**WORK TO COMPLETE:**
1 - In the passage on employment in LDCs, what proportion of total employment do traditional agriculture and the low-productivity informal economy account for?
2 - Reproduce word for word a section of the passage on employment in LDCs, beginning at the words "4. LDCs also" and stopping after "and alleviate poverty.".

**PASSAGE:**
- - - - -

2. It is widely recognized that an essential determinant of achieving sustained economic growth
is the accumulation and utilization of human capital. Employment is the most effective
mechanism for poverty reduction. The characteristics of employment in LDCs provide a good
overview of problems facing them in pursuit of their development objectives, since their labour
force is both an asset and a handicap for sustainable development. One particular view advanced
is that human resources is the major asset that LDCs have to alleviate poverty

3. During the discussions, it was argued that policies should take into account the structural
features particular to the labour markets in LDCs. Firstly, traditional agriculture and low-
productivity in the informal economy account for a very high proportion of total employment
(some 80 to 90 per cent). Secondly, the unequal distribution of land is detrimental to
employment creation. Thirdly, there is a very high incidence of self-employment. Taken
altogether, the employment picture is one of low productivity and low returns to labour.

4. LDCs also have problems in areas other than in the structure of employment, which affects
their ability to meet development objectives, as can be witnessed from the high rate of population
growth and health problems exemplified by the spread of HIV/AIDS. These directly impact on
efforts to reduce unemployment and alleviate poverty.

- - - - -

**DATA:**
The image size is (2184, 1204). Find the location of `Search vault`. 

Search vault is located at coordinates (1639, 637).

- - - - -

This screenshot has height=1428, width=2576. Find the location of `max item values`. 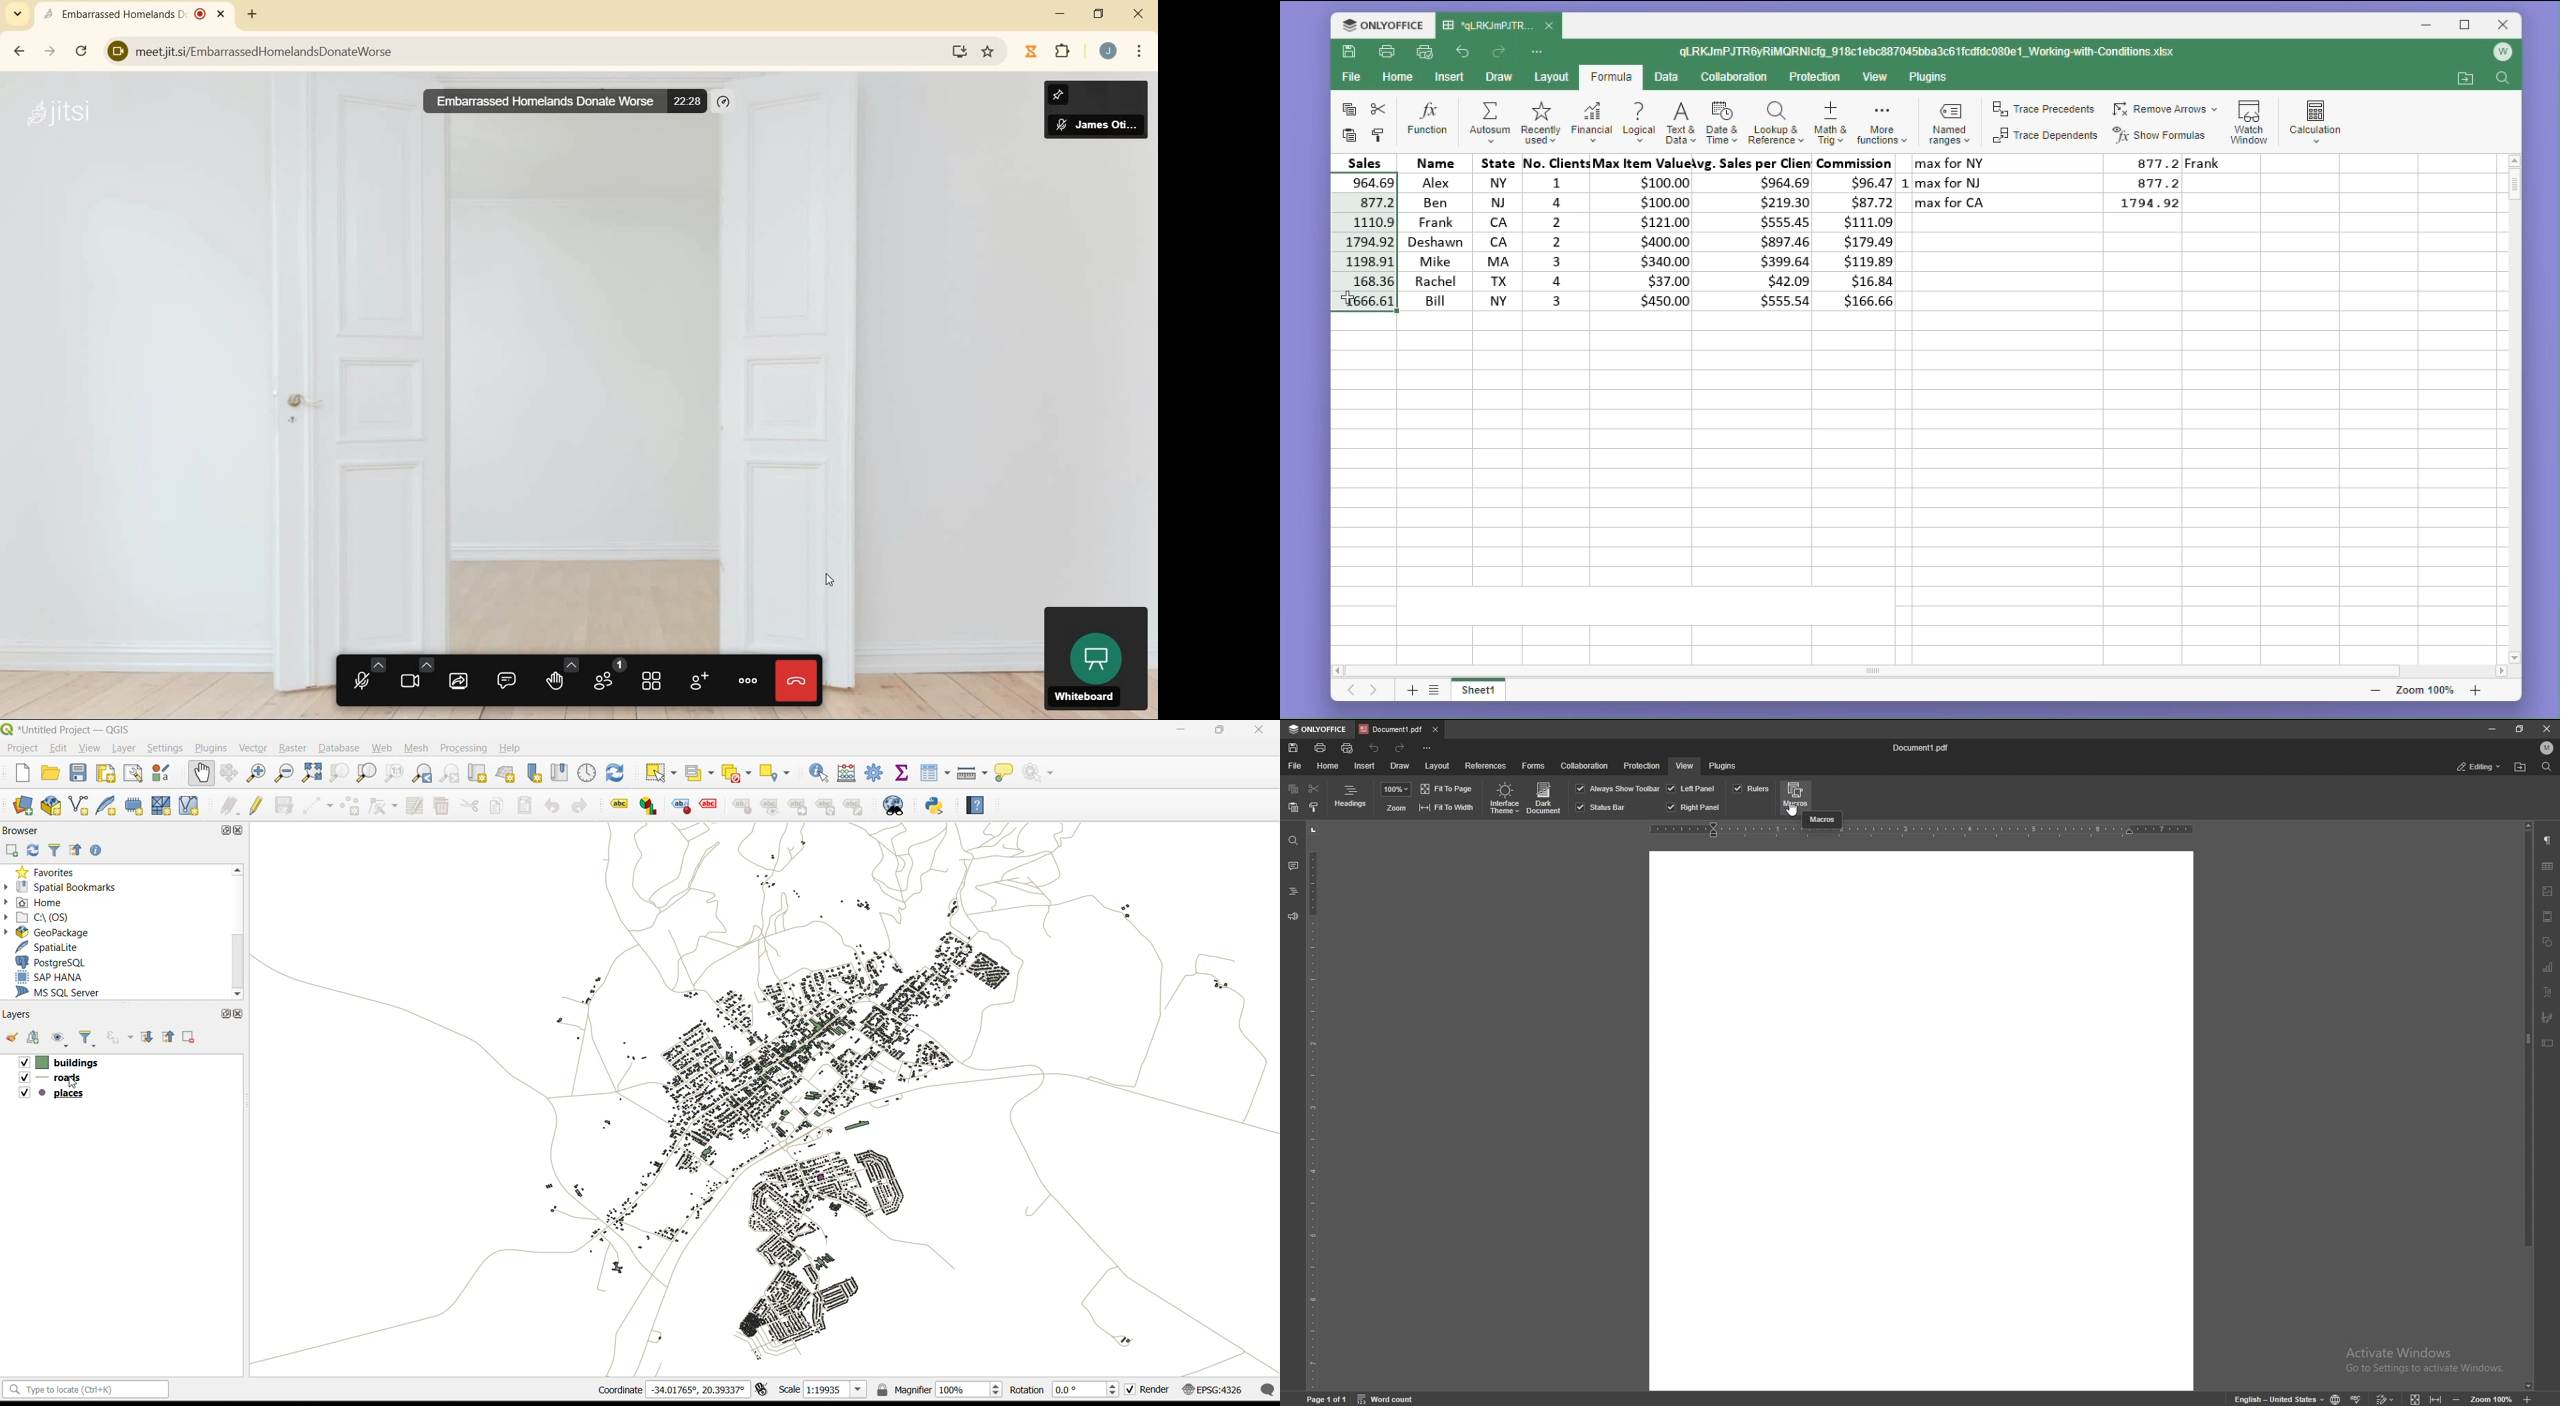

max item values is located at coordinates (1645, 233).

- - - - -

**SOLUTIONS FOR EACH TASK:**
1 - Some 80 to 90 percent.

2 -
4. LDCs also have problems in areas other than in the structure of employment, which affects
their ability to meet development objectives, as can be witnessed from the high rate of population
growth and health problems exemplified by the spread of HIV/AIDS. These directly impact on
efforts to reduce unemployment and alleviate poverty.